◆ BRIEF ◆
Scan the listing for the word "link", and copy out each line where it is found.

** STORED DATA follows **

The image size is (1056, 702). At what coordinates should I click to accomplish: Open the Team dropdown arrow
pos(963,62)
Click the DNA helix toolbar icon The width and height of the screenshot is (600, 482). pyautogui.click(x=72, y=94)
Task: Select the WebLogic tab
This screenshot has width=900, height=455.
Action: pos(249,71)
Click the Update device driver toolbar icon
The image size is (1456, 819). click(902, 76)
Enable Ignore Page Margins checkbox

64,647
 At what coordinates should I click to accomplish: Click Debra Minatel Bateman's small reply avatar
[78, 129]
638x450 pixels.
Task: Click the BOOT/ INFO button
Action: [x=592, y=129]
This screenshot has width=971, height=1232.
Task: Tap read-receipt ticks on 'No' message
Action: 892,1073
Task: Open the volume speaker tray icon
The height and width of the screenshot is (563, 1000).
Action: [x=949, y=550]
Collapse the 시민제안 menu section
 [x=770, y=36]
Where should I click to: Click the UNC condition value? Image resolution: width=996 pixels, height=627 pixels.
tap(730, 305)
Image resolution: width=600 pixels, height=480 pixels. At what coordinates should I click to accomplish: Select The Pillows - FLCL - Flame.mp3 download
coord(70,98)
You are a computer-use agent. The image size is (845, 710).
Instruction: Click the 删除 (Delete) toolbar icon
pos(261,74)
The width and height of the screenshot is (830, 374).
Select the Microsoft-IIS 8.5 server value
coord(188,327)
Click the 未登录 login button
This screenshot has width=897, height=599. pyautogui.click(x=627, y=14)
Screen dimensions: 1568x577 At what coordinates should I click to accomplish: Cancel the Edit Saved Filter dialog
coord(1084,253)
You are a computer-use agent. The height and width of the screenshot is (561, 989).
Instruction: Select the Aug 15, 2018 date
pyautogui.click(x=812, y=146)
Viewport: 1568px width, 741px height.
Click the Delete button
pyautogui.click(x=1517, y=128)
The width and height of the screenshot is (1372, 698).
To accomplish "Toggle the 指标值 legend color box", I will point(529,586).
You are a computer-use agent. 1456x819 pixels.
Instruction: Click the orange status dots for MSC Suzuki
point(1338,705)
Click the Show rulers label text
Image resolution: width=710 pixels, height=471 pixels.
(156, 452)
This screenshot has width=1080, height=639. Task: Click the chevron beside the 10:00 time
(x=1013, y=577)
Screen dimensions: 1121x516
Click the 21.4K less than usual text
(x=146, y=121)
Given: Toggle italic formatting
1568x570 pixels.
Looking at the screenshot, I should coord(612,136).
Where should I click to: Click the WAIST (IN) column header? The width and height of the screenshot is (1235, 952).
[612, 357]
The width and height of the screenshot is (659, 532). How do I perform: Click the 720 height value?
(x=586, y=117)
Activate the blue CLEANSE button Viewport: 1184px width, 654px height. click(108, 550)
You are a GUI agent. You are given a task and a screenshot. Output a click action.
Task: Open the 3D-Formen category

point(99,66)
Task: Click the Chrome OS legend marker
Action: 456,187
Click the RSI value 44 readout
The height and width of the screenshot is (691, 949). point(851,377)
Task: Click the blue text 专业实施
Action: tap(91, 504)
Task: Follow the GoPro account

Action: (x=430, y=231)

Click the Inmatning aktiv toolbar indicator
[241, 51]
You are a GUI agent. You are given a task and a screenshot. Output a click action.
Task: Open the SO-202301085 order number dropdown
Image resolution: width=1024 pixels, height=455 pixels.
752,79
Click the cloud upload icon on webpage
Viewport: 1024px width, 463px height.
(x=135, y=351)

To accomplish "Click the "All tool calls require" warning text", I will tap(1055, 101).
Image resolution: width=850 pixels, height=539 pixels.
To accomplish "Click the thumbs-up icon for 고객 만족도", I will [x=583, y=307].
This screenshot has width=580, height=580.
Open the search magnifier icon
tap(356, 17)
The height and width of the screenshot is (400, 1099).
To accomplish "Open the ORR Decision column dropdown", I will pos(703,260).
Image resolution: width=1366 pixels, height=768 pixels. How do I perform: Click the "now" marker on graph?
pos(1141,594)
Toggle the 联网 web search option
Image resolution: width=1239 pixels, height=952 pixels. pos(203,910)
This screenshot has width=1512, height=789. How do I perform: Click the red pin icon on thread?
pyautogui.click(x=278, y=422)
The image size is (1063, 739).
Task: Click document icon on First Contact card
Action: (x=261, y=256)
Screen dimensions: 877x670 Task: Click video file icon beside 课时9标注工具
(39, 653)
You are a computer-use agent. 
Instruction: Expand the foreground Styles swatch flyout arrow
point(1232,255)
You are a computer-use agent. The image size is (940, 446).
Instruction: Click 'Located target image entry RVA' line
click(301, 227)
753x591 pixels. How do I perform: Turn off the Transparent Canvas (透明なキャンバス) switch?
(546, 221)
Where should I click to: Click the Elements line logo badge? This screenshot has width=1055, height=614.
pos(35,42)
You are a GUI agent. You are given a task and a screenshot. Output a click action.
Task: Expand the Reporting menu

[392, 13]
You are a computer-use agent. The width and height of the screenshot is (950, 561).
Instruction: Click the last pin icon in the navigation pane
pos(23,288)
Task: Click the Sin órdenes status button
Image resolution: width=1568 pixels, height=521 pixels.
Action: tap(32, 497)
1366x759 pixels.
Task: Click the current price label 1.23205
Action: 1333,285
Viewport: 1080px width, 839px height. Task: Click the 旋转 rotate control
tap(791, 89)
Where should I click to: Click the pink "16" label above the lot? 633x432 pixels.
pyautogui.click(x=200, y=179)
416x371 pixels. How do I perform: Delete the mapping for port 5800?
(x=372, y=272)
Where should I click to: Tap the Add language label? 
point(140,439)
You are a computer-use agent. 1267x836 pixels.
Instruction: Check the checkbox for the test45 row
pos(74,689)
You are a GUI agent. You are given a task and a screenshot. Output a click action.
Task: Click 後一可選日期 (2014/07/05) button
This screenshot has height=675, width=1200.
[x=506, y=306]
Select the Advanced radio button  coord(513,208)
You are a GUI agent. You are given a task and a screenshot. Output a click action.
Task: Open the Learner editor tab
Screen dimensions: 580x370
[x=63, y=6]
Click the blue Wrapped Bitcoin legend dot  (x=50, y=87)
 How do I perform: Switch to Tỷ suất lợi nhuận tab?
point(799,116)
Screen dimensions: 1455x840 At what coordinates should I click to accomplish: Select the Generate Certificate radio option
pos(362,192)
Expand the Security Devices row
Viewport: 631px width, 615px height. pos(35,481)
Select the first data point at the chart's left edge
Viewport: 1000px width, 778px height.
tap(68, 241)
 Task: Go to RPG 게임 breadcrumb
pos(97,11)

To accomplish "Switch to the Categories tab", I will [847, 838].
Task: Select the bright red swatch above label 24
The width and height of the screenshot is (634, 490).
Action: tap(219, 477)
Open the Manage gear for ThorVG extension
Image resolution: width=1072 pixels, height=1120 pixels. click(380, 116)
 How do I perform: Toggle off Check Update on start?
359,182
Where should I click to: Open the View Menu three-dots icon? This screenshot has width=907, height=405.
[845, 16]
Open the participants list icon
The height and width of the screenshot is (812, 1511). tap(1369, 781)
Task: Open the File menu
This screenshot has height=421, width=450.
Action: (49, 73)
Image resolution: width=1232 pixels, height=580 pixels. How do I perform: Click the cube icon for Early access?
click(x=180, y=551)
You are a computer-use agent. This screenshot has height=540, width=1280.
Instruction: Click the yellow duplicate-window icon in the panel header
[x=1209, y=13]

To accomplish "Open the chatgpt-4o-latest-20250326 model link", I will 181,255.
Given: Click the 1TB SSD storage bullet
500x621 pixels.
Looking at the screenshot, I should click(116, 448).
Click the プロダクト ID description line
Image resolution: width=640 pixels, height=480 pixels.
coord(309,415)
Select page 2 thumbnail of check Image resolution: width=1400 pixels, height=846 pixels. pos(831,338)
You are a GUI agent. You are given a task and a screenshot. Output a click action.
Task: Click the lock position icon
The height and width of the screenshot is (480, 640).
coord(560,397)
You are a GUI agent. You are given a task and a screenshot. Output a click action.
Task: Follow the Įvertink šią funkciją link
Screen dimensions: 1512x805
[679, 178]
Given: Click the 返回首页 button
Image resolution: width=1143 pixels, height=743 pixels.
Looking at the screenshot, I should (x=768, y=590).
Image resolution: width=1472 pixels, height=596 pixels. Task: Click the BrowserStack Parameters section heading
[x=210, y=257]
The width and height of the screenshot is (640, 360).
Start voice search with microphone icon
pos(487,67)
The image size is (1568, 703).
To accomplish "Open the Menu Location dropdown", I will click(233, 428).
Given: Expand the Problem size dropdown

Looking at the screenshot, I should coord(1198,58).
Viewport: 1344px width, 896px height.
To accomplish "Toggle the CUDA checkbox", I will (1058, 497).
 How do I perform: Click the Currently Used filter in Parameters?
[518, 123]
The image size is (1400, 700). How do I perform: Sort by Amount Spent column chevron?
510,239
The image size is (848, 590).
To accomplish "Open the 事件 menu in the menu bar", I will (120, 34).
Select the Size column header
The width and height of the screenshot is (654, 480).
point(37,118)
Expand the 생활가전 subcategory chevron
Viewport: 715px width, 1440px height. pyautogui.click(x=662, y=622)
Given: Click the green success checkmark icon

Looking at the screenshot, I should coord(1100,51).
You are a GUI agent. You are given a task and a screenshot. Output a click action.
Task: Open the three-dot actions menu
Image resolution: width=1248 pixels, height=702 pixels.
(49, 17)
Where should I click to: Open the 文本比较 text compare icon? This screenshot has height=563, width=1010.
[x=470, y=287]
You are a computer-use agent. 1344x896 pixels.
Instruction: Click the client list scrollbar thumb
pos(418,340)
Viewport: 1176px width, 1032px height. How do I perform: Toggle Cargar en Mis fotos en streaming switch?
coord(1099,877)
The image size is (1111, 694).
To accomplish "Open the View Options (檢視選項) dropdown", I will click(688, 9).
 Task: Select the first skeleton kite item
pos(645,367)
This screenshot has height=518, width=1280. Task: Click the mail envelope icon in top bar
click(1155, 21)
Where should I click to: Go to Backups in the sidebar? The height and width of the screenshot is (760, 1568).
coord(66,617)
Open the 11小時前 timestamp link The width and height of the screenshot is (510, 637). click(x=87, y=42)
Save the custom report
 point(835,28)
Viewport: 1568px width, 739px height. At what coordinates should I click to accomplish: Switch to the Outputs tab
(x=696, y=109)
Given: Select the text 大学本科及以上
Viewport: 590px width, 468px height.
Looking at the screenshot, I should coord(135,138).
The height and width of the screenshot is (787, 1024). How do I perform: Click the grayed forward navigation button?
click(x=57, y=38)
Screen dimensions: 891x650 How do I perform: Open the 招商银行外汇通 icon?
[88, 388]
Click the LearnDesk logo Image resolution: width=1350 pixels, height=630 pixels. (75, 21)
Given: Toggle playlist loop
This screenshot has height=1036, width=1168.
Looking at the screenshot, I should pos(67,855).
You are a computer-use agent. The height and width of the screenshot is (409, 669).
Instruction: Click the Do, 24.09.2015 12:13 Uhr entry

** End of STORED DATA **

◆ TASK OUTPUT ◆
To accomplish "Open the chatgpt-4o-latest-20250326 model link", I will 181,255.
Task: Follow the Įvertink šią funkciją link
Open the 11小時前 timestamp link The width and height of the screenshot is (510, 637). click(x=87, y=42)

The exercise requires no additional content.